A type of acne lesion known as an “open comedone” by dermatologists, blackheads form when hair follicles or pores become clogged due to hormonal changes or certain ingredients in skin or hair products, says New York dermatologist Gary Goldenberg, M.D., medical director of Mount Sinai Dermatology Faculty Practice.
When blackheads sit on the surface of the skin and are open, exposed sebum is oxidized, prompting the pore to look black. And, no it’s not because there’s dirt on your skin or you’re a dirty person either. Rest assured, that they’re completely normal, and since shelves aren’t short of blackhead-banishing products, you know you’re not the only one with the prob.
If you’re having a blackhead emergency and have no time to wait, you can cover those suckers up with some really great concealer, like the Bobbi Brown Creamy Concealer Kit (Buy it: $37, sephora.com) using these tricks. But rather than attempting to hide them all the time, a smarter move is to treat your skin correctly, talk to a dermatologist if you need a bit more oomph, and play detective to get to the root cause of their appearance.
While it may be tempting to pick, push, or scrub the icky black bump out, experts say that’s a big no-no that can just make the situation worse by damaging skin and making it more likely for you to get even more blackheads in the future. Instead, keep your hands off and follow this guide to safely saying goodbye to blackheads for good.
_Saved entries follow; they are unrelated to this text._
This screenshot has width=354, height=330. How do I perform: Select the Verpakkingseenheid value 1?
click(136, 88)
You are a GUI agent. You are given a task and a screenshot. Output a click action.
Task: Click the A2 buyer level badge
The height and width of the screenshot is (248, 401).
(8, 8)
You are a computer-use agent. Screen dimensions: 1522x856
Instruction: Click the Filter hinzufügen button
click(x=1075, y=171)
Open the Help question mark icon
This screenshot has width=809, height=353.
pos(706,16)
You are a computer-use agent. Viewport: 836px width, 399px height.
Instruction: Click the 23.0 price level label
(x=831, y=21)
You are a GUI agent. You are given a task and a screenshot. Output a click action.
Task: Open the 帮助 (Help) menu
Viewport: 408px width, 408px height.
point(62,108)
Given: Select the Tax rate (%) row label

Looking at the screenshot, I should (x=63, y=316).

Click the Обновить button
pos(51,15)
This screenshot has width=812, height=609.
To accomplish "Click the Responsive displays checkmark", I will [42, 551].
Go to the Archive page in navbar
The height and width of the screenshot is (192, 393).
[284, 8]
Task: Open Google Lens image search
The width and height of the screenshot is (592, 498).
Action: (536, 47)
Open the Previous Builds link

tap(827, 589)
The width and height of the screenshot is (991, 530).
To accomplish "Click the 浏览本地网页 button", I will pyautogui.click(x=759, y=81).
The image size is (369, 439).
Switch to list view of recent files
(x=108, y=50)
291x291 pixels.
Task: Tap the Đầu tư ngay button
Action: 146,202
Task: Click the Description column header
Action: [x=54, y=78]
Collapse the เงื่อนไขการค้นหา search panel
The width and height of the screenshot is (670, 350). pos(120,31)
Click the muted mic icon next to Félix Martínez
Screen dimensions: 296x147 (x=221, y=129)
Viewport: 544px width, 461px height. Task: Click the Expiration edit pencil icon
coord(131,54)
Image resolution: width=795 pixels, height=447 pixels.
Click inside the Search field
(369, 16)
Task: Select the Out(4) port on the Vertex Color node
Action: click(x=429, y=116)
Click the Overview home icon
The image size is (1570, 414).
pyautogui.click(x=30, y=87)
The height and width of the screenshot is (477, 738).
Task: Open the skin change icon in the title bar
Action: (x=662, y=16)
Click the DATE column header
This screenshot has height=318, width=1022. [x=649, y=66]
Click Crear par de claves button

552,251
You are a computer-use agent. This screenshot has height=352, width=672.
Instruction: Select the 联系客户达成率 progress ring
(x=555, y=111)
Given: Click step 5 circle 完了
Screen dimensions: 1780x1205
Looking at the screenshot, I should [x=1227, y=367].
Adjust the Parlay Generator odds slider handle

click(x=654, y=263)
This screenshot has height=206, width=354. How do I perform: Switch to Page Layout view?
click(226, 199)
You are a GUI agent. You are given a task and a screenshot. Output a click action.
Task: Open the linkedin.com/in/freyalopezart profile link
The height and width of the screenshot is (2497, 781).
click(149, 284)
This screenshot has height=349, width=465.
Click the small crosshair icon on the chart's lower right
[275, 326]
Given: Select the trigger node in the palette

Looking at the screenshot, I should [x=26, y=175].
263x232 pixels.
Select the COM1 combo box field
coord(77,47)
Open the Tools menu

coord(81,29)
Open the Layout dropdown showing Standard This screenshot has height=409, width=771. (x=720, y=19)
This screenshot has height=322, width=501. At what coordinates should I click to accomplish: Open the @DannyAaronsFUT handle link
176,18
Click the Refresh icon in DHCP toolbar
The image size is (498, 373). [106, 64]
CHOOSE THE RIGHT FACE WASH
There are a few options you can try: Look for one containing either salicylic acid or benzoyl peroxide in the drugstore, and use once to twice a day to exfoliate and keep pores from plugging. Two we love: the 2% salicylic acid Clearasil Ultra Daily Face Wash ($8, cvs.com) and 10% benzoyl peroxide Oxy Acne Medication Maximum Action Advanced Face Wash.
These two ingredients also prevent blackheads—but the trick is to not wait until things come to the surface. You should continue to wash once to twice daily as part of a regular prevention routine. If your blackheads are resistant, try a retinoid, like Differin Gel, which contains the retinoid adapalene and is newly available over-the-counter ($12, amazon.com). And as a bonus, you’ll enjoy anti-aging benefits, too.
PLAY WITH PEELS—IF YOU’RE CURIOUS
From Philosophy The Microdelivery Detoxifying Oxygen Peel ($62, sephora.com) to budget buy Biore Deep Cleansing Charcoal Pore Strips ($7, amazon.com), lots of fun-to-tinker-with options abound on the market to suck blackheads up. Goldenberg says they work by peeling the superficial layer of skin to open up the comedones. However, just keep in mind that they tend to not be as effective as face washes and retinoids.
ISIT A PRO
If you’re itching to have blackheads removed immediately, a dermatologist or licensed spa esthetician can do the deed. Either expert may use a professional extractor tool. Just remember: Even though beauty-supply stores may sell these tools, it’s dangerous for you to attempt to do it yourself because the possibility of scarring is too great and just not worth the risk.
Meanwhile, certain cosmetic procedures, like chemical peels that utilize exfoliating acids and the popular Clear + Brilliant Laser can help clear up blackheads while also giving skin an overall rejuvenating treatment that reveals more even tone, says Goldenberg. Choose either if you’d like to try a professional treatment.
CUT OUT CAUSES
Heavy ingredients in skin-care products, as well as gummy filler in hair care that can travel to your skin when you sweat or spray are both notorious causes of blackheads, says Goldenberg. Makeup products like thick concealers and foundations may also be stealth offenders. If you notice a correlation between using certain products and blackheads popping up, stop using them.
The bottom line: Blackheads are stubborn. Successfully treating and preventing them takes consistent daily care with exfoliating ingredients—and which ones you use should depend on the severity of your case.